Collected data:
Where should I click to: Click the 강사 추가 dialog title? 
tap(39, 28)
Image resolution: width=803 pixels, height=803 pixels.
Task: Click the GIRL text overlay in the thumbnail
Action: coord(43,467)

> What to produce
Copy the entries above exactly, so that each line matches the original.

> Response to this task
Where should I click to: Click the 강사 추가 dialog title? 
tap(39, 28)
Image resolution: width=803 pixels, height=803 pixels.
Task: Click the GIRL text overlay in the thumbnail
Action: coord(43,467)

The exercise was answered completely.